Sec. Summers: Thank you for your question. I was quoted correctly, and we'll only know 200 years from know whether I was exactly right in what I said about the history books 200 years from now.

But I think it's important for us all to recognize as we think about the global development effort, and as we think about the events of the past few days, that with all of the problems, with all of the disappointments, with all of the things that can be improved--and I'll say something about them in a moment, and I am choosing my words carefully now--the last two decades have seen more progress in improving the human condition globally than any two-decade period in human history. That that is there in the most concrete manifestations of the things that are most important to people: the fraction of their children who die before the age of five, the fraction of their children who learn to read, the fraction of children who lose their mother due to dread disease, the fraction of young girls around the world who are forced into child prostitution. The societies have been transformed in ways that people thought almost inconceivable two decades ago.

This room was, in the late 1970s, the site of more than one discussion of the--what was seen by many of those who participated--as the near-certainty of mass famine throughout Asia and the developing world during the 1990s. That did not happen. That progress is a reflection of many, many things; surely, the most important is the success of the countries themselves in pursuing economic policies that liberated the economic energy of their people and allowed growth to take place, but it is also a success of the movements towards greater global integration that have taken place during this period and it is a success of the global institutions that have been a part of all of that.

Does growth in developing countries need to be more equitable, more human-centered, more focused on health and education?

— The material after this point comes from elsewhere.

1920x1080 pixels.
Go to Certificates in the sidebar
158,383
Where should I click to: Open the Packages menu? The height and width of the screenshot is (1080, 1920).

Absolutely, it does. Do the institutions need to be much more transparent and accountable? Absolutely, they do. Do their programs need to be more sensitive to the people who live in villages and involve greater degrees of popular participation? Absolutely.

But let us all remember that there has been no substantial success in raising people's incomes and living standards without contact and resources from the rest of the world and that that is something that requires revenues from exports or foreign investment, or international foreign assistance, and that, if we are going to have progress, we have to find a way to have those things and to make it work for people. I hope I have addressed the concerns that were reflected in your question.

—Jonathan Schwarz

For the elite establishment types, folks like Summers should be staunchly defended. Not to worry, we'll keep neoliberalism at home as well.

Obviously, I just never got caught up in the "movement." Yes, I understood, and to a degree could empathize with, the notion that a rational manager of empire might be preferable to one who's likely to continue the Junior Caligula approach to foreign and economic affairs at home and abroad, with plenty of cultural warmonger to keep those of us who are different in "our place". I can even take some comfort in knowing that the base of the GOP is continuing to shrink and that at least the millennial generation seems to have avoided the movement conservative kool-aid, and to even have some notion of where much of the aforementioned GOP base is located (if for no other reason than to know to avoid some of these places like the plague). If I have any hope at all, it is merely that those who got caught up in the movement stay active when the Obama regime turns out to be a repeat of the DLC nonsense that dominated the Clinton years.